I Didn't Stop, Just a Long Pause
I wanted a clean slate, and I wanted to do things better this time around for my blog. Of course, I wanted to use the same platform because it was free, I love to save money. Though, I couldn’t short myself any longer. I have to invest in myself, it’s time to grow up. I finally feel it’s not rushed like my old website, it looks refreshing. With all this to say, this year, and at a new age of 25, I want to approach things with a bigger mindset. When you have a bigger mindset, you can see things bigger. My old blog site I kept it small, and didn’t see it as something bigger than it can be. This time around it’s about going for the prize rather than minimizing my abilities. My creativity is what got me here, and I think a lot of us creatives short ourselves sometimes, and I can no longer do that to myself. I had to realize it was time to re-brand, and nothing minor, but do something major. Typing this blog has helped me get in the groove of things such as writing, which is my passion. I haven’t written anything since school, accept journaling. If any writer knows, they know what I mean, it simply feels good.

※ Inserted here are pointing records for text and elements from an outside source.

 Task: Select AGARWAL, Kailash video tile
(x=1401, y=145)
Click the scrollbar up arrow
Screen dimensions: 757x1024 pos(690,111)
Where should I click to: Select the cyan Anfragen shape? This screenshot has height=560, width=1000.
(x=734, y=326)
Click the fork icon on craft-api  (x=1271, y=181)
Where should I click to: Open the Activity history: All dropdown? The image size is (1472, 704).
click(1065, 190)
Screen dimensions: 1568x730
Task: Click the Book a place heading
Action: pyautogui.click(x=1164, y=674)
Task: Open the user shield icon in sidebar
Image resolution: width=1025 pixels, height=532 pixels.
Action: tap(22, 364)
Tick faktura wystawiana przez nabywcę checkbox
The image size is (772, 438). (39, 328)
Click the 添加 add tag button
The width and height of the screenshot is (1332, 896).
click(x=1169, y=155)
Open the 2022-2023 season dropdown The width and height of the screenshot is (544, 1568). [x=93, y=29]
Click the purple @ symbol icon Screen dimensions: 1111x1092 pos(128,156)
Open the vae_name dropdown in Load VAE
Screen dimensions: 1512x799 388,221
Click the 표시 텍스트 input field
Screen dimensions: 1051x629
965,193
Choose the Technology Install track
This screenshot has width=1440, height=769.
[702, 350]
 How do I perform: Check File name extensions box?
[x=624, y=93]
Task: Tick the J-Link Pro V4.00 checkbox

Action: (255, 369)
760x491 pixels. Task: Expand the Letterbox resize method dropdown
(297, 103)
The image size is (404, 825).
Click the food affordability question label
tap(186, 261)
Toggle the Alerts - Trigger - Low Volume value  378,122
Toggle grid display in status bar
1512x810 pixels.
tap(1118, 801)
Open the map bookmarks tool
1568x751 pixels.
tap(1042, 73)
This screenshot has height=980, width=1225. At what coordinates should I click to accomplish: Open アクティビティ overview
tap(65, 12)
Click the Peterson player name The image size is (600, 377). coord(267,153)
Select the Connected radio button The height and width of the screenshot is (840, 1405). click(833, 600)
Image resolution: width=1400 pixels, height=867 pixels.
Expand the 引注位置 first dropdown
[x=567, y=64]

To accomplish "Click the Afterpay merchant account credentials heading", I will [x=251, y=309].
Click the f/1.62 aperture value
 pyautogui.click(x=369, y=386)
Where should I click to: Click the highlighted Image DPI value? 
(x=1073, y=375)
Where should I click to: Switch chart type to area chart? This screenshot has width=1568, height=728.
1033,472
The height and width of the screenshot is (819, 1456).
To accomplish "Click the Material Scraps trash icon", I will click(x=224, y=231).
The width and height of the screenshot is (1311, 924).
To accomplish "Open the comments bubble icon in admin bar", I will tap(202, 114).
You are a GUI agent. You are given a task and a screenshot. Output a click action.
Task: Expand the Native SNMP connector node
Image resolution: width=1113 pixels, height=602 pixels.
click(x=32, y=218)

Also, something new for me is being a recent graduate of Oakland University with a B.A in Communication; it actually has been bittersweet for me. This new life has been very refreshing, but a tiny bit stressful, because the ADULT LIFE is real! At this point I have been job searching, and trying to get back in the game. To be real it’s scary stepping out in the world. I crossed one bridge to graduate, but now I am crossing another. Being my age it’s tough feeling like you should have more together, when, in actuality we are still figuring out the ropes of life. Since crossing the stage my willpower was high, and confidence was on level 100, now, I have self doubted myself, and feel my abilities aren’t enough for these jobs. Over the course of being in quarantine I have been in deep prayer about my mindset, my endurance, and my willpower. God has been molding me and shaping me into this woman that’s in full transformation. Let me tell you, God had to push me to finish creating this website, it’s something I've been wanting to complete, and own the name. This is something you can’t be lazy about, and this is what was happening to me. I am human and have my shortcomings, but God said, “faith without works is dead!” I got up and finished this website, and while having a job thank God during this quarantine, I am still pursuing my career. I have no time to give up now.